(Collected data)
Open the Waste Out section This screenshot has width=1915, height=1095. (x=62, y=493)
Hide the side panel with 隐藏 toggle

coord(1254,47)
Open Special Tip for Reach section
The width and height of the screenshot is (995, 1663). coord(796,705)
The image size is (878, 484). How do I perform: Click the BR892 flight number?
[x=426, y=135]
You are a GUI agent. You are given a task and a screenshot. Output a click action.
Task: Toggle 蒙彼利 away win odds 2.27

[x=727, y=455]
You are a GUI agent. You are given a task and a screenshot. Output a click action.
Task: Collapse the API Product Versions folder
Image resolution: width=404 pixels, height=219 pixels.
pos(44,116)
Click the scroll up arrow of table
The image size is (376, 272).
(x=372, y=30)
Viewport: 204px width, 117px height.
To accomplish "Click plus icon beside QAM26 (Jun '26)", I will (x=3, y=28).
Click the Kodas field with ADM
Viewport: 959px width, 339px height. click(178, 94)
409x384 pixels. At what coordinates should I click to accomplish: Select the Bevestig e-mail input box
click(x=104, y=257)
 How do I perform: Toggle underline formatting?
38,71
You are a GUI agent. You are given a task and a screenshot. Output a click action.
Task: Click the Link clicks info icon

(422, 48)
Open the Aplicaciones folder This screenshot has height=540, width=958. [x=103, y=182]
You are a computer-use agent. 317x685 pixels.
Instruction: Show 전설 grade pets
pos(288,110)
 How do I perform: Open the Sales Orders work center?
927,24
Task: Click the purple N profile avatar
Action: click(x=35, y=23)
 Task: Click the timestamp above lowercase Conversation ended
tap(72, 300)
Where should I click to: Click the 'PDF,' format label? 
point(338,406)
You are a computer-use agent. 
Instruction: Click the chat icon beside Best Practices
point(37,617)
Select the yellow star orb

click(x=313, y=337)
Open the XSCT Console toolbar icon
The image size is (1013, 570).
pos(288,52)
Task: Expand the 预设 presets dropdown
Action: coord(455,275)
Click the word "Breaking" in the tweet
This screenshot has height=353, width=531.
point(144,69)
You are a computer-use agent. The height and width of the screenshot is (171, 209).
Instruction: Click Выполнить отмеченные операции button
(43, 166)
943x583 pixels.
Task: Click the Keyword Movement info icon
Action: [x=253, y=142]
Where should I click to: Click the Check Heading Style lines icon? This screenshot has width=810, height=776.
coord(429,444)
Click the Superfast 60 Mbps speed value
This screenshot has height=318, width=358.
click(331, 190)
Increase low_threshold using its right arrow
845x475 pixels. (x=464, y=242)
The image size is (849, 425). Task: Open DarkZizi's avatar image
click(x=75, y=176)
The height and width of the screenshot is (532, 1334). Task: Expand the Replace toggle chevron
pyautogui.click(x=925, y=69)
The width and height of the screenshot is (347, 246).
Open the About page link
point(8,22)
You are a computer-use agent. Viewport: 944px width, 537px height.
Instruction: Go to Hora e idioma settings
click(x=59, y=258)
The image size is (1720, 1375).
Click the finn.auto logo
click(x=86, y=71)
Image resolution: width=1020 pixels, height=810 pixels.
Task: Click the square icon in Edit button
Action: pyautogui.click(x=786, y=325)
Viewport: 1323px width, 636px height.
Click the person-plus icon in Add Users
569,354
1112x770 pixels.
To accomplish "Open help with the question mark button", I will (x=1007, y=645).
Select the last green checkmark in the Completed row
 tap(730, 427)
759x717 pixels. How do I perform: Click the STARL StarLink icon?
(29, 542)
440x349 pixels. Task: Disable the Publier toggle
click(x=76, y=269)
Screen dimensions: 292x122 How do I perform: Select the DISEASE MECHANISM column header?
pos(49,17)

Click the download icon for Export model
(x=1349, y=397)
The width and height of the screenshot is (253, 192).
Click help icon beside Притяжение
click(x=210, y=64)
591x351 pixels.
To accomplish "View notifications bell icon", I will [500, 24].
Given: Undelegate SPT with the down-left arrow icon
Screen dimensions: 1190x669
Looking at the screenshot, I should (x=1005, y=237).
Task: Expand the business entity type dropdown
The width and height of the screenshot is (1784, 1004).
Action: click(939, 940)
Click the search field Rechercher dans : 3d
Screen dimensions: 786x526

[WHAT THE EXERCISE ASKS]: The answer must be a single number: the count of lines above that contain "computer".

[RESULT BELOW]: 4